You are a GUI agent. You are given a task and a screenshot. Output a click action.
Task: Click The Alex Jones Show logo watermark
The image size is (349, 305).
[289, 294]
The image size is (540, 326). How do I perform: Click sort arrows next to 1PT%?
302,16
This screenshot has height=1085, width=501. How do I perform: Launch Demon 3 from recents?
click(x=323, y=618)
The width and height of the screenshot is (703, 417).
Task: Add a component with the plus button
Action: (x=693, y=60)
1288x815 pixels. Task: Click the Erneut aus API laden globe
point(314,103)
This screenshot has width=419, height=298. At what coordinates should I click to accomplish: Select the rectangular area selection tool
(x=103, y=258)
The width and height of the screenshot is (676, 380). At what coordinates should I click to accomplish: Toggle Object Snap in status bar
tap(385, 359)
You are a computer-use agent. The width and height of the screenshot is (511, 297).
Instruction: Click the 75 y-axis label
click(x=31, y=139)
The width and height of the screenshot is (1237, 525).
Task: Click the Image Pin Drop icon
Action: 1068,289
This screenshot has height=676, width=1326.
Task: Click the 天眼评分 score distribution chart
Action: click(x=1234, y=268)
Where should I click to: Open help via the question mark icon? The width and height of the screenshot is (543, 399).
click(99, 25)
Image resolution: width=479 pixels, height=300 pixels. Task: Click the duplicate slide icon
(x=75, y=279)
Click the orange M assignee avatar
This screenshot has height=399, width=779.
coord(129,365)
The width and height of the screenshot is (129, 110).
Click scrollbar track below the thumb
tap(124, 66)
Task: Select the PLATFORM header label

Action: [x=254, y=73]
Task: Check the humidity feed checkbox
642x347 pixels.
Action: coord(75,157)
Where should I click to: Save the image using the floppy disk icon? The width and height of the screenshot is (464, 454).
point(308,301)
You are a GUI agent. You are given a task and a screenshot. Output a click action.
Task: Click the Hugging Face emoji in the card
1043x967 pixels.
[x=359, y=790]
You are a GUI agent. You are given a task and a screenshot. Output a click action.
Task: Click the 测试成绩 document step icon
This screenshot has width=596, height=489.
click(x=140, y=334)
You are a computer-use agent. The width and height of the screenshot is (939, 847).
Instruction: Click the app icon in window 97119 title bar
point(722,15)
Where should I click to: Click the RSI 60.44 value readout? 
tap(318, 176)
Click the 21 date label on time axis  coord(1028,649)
== == ==
▶ **WHAT YOU WILL DO**
Output each line of the data exactly as it stands above.

▶ **REPLY**
You are a GUI agent. You are given a task and a screenshot. Output a click action.
Task: Click The Alex Jones Show logo watermark
The image size is (349, 305).
[289, 294]
The image size is (540, 326). How do I perform: Click sort arrows next to 1PT%?
302,16
This screenshot has height=1085, width=501. How do I perform: Launch Demon 3 from recents?
click(x=323, y=618)
The width and height of the screenshot is (703, 417).
Task: Add a component with the plus button
Action: (x=693, y=60)
1288x815 pixels. Task: Click the Erneut aus API laden globe
point(314,103)
This screenshot has width=419, height=298. At what coordinates should I click to accomplish: Select the rectangular area selection tool
(x=103, y=258)
The width and height of the screenshot is (676, 380). At what coordinates should I click to accomplish: Toggle Object Snap in status bar
tap(385, 359)
You are a computer-use agent. The width and height of the screenshot is (511, 297).
Instruction: Click the 75 y-axis label
click(x=31, y=139)
The width and height of the screenshot is (1237, 525).
Task: Click the Image Pin Drop icon
Action: 1068,289
This screenshot has height=676, width=1326.
Task: Click the 天眼评分 score distribution chart
Action: click(x=1234, y=268)
Where should I click to: Open help via the question mark icon? The width and height of the screenshot is (543, 399).
click(99, 25)
Image resolution: width=479 pixels, height=300 pixels. Task: Click the duplicate slide icon
(x=75, y=279)
Click the orange M assignee avatar
This screenshot has height=399, width=779.
coord(129,365)
The width and height of the screenshot is (129, 110).
Click scrollbar track below the thumb
tap(124, 66)
Task: Select the PLATFORM header label

Action: [x=254, y=73]
Task: Check the humidity feed checkbox
642x347 pixels.
Action: coord(75,157)
Where should I click to: Save the image using the floppy disk icon? The width and height of the screenshot is (464, 454).
point(308,301)
You are a GUI agent. You are given a task and a screenshot. Output a click action.
Task: Click the Hugging Face emoji in the card
1043x967 pixels.
[x=359, y=790]
You are a GUI agent. You are given a task and a screenshot. Output a click action.
Task: Click the 测试成绩 document step icon
This screenshot has width=596, height=489.
click(x=140, y=334)
You are a computer-use agent. The width and height of the screenshot is (939, 847).
Instruction: Click the app icon in window 97119 title bar
point(722,15)
Where should I click to: Click the RSI 60.44 value readout? 
tap(318, 176)
Click the 21 date label on time axis  coord(1028,649)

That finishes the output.